Dislocation diplomatique autour d’Hinkley Point

 

Centrale d’Hinkley Point © Kate Davison / Greenpeace

L’entêtement nucléaire

Alors que la filière nucléaire française est dans l’impasse, la direction d’EDF s’embourbe avec entêtement dans le projet Hinkley Point C, en Angleterre, portant sur la construction de deux réacteurs EPR (pour remplacer les deux vieux réacteurs, A et B, qui devraient bientôt fermer). Problème : le coût de ce chantier s’élèverait à 24 milliards d’euros – voire 27 milliards selon les dernières estimations (EN) – au lieu des 16 milliards initialement prévus. Et comme aucune banque ne veut prêter de l’argent pour investir dans une technologie dont on ne sait toujours pas si elle marche, EDF va devoir engager près de 70 % de ses fonds propres, alors que l’entreprise est déjà endettée à près de 40 milliards d’euros et que pour prolonger le parc français vieillissant, il lui faudra sans doute débourser autour de 260 milliards d’euros.

Mais comme le patron d’EDF croit que c’est la seule façon pour EDF de rester crédible sur le marché mondial du nucléaire (qui en réalité a fortement réduit, même en Chine), il s’obstine, avec la complicité de l’Etat, dans la fuite en avant Hinkley Point – malgré l’opposition du directeur financier, Thomas Piquemal, qui a démissionné et des salariés par l’intermédiaire des syndicats de l’entreprise (une première dans ce secteur).

Des manquements criants au droit international : le non-respect de la convention Espoo

Le hic, c’est que ce projet pose quelques problèmes de régularités au niveau international. D’abord, il n’est pas sûr que les compensations à l’achat de l’électricité produite à Hinkley Point promises par le gouvernement britannique soient conformes au droit de la concurrence européen. Ensuite, l’Angleterre semble avoir manqué au devoir de consultation de ses partenaires européens exigé par la mise en œuvre d’un chantier aussi sensible pour les populations. Rappelons que la catastrophe de Tchernobyl a fait 900 000 morts et que contrairement aux légendes, les nuages radioactifs se jouent des frontières administratives.

C’est ce manquement que constate le Conseil économique et social des Nations unies, réunissant les Parties à la Convention Espoo, qui s’est tenu en mars dernier (EN) pour parler du dossier Hinkley Point. La Convention Espoo, c’est un traité international, signé sous l’égide de l’ONU y compris par le Royaume Uni, qui impose de notifier aux Etats voisins tout projet qui peut avoir un impact sur eux afin que ces derniers puissent mener, le cas échéant, les consultations publiques nécessaires. Ce que les Britanniques se sont pour l’instant bien gardés de faire.

[Liste des données]
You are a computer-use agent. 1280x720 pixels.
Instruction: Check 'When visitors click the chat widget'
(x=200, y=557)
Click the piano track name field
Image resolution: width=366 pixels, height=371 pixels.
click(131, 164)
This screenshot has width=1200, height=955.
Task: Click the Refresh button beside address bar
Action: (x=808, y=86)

◆ **EXERCICE 1**:
Reprenez mot pour mot le passage de l'extrait sur Hinkley Point qui commence aux mots « Alors que la » et s'arrête après les mots « 260 milliards d’euros. ».
◆ **EXERCICE 2**:
Répondez aux questions suivantes d'après l'extrait sur Hinkley Point.
(a) Quel coût était initialement prévu pour le chantier d'Hinkley Point C ?
(b) Quel est le nom du directeur financier d'EDF qui a démissionné ?
(c) Qu'impose la Convention Espoo au sujet des projets pouvant avoir un impact sur les États voisins ?

◆ **RÉPONSE ATTENDUE 1**:
Alors que la filière nucléaire française est dans l’impasse, la direction d’EDF s’embourbe avec entêtement dans le projet Hinkley Point C, en Angleterre, portant sur la construction de deux réacteurs EPR (pour remplacer les deux vieux réacteurs, A et B, qui devraient bientôt fermer). Problème : le coût de ce chantier s’élèverait à 24 milliards d’euros – voire 27 milliards selon les dernières estimations (EN) – au lieu des 16 milliards initialement prévus. Et comme aucune banque ne veut prêter de l’argent pour investir dans une technologie dont on ne sait toujours pas si elle marche, EDF va devoir engager près de 70 % de ses fonds propres, alors que l’entreprise est déjà endettée à près de 40 milliards d’euros et que pour prolonger le parc français vieillissant, il lui faudra sans doute débourser autour de 260 milliards d’euros.

◆ **RÉPONSE ATTENDUE 2**:
(a) 16 milliards d'euros.
(b) Thomas Piquemal.
(c) Elle impose de notifier ces projets aux États voisins afin qu'ils puissent mener, le cas échéant, les consultations publiques nécessaires.